Si l’Occupation a été à chaque fois un moment de vérité, ce n’est pas de la même vérité qu’il s’agit pour un héros modeste et pour un délateur satisfait : un savoir est incontestablement apparu à l’instant du premier sabotage pour l’un, de la première dénonciation pour l’autre, mais il reste extérieur à l’homme qu’il concerne en quelque sorte malgré lui (rien dans la vie et dans les projets d’un simple cheminot n’indique la possibilité de l’héroïsme), alors qu’il définit totalement un individu qui effectue ce qu’il a toujours été (haine de l’exception, le conformisme est d’abord protestation contre elle c’est-à-dire déjà tendance à la délation).
Ainsi, on ne peut interroger l’idée que la vérité aurait un moment propre sans le faire en fonction d’une alternative, celle de la rupture et de la confirmation, dont le savoir est l’enjeu.
Par moment de vérité, c’est donc toujours une suspension du savoir qu’on entend : quelque chose comme une distance qu’il prend par rapport à lui-mêmepour différer le fait qu’il était, de la vérité qu’il sera ou qu’il ne sera pas.
Un acte de délation peut surprendre, mais il n’étonne jamais quand on sait par qui il a été commis ; par contre personne, et surtout pas eux, n’aurait cru de simples cheminots capables d’un tel courage.
Pourtant même la délation reste imprévisible, évidente seulement par après, exactement comme était imprévisible l’héroïsme d’une vie qui s’attendait calme et résignée.

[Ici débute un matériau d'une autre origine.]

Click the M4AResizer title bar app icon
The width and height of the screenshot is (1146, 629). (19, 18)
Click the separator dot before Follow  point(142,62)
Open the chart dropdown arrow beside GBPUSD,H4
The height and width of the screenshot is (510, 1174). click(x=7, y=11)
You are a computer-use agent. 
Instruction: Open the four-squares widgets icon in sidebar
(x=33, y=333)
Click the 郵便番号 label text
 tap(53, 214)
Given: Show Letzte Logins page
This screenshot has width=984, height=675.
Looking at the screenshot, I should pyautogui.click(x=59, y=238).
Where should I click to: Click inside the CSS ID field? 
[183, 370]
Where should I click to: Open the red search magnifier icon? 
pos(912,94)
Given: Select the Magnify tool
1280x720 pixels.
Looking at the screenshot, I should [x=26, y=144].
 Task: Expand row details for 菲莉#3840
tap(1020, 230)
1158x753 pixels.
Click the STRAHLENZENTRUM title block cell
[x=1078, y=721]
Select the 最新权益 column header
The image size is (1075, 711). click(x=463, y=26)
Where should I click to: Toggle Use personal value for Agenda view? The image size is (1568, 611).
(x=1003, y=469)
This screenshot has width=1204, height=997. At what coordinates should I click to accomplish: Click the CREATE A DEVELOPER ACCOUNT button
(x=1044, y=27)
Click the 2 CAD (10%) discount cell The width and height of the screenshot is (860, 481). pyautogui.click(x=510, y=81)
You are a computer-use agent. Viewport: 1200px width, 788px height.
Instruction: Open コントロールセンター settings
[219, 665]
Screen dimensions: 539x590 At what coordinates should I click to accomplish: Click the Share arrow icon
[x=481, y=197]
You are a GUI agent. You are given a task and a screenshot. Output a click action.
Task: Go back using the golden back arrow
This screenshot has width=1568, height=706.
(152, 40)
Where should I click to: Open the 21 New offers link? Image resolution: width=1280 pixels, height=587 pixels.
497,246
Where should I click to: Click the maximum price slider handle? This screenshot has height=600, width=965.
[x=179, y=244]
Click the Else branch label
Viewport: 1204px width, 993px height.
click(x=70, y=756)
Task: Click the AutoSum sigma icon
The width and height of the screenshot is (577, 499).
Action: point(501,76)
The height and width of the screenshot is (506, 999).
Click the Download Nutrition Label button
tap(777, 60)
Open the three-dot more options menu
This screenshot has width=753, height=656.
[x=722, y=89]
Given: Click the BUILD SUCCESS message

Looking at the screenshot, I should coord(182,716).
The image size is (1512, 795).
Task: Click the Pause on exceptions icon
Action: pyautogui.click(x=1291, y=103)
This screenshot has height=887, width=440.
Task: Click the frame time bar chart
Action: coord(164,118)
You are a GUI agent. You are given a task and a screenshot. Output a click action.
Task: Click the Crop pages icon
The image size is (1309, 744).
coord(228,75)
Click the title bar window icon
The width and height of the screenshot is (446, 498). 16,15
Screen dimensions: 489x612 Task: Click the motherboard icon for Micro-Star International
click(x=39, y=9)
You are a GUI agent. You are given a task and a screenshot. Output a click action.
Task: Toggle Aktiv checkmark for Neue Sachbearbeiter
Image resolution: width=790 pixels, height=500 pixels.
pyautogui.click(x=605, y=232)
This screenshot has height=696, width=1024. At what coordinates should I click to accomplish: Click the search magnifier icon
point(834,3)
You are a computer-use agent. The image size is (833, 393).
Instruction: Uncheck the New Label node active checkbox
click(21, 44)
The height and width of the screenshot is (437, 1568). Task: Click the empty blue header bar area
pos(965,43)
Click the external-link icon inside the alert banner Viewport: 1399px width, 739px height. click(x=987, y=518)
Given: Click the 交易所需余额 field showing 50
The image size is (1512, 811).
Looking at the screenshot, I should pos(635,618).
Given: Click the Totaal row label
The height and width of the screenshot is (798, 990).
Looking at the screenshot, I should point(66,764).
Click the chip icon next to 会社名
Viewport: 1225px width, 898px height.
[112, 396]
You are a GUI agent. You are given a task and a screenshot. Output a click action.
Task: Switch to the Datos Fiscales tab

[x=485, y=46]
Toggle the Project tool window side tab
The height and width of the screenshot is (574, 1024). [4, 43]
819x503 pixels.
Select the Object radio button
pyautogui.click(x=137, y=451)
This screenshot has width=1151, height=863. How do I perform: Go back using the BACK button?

Un moment de vérité est donc une sorte de crise : moment indécis où un processus peut aussi bien se confirmer et s’accentuer, que s’abolir ou se subvertir.
S’il s’accentue, alors le savoir préalable devient la vérité : par la délation, le conformisme cesse d’être une attitude contingente et dont on peut toujours se libérer, pour devenir la vérité définitive d’une existence, puisque l’exception qu’on éradique est justement la différence de la vérité et du savoir. Il est donc définitivement vrai qu’un délateur est un délateur : son acte est tout de confirmation.
Dans le cas contraire, non seulement le savoir ne devient pas la vérité, mais c’est la vérité même qui ne s’entend plus qu’en extériorité radicale au savoir : les cheminots de la Résistance savent qu’ils sont des héros, puisque tout le monde le sait ; mais ils ne le comprennent toujours pas et aperçoivent là comme un malentendu. Il n’est pas vrai qu’un héros est un héros : c’est seulement une réalité, dont il ne sait que faire. Satisfaction des uns ; gêne des autres.
La notion du moment relève d’une problématique du temps. Par moment de vérité, on entend donc la crise temporelle où s’articulent les deux questions du savoir et de la vérité : un non-lieu du monde où tout reste suspendu, où les finalités habituelles cessent de valoir même quand elles vont être confirmées, où par conséquent la vectorialité du temps disparaît quand celui-ci semble virer à l’éternité : d’un côté l’angoisse blanche du risque trop grand pour être pensé, de l’autre la jouissance de dénoncer…
Un instant – l’instant de vérité (le déraillement du convoi ennemi, l’envoi de la lettre) – viendra le clore en décidant ou bien d’identifier, ou bien de différer savoir et vérité.
On peut alors penser le rapport si ambigu que ceux-ci entretiennent l’un avec l’autre, en interrogeant la corrélation d’un temps pur et d’une instance décisionnelle qui ne soit, paradoxalement, le fait d’aucune volonté parce qu’elle est instantanée et que toute volonté s’inscrit dans la continuité du monde.
Voilà ce qu’est un moment de vérité : du temps pur, fermé par une décision étrangère à toute réflexion, révélant enfin si un sujet est vraiment ce qu’on sait qu’il est, ou s’il y reste étranger.»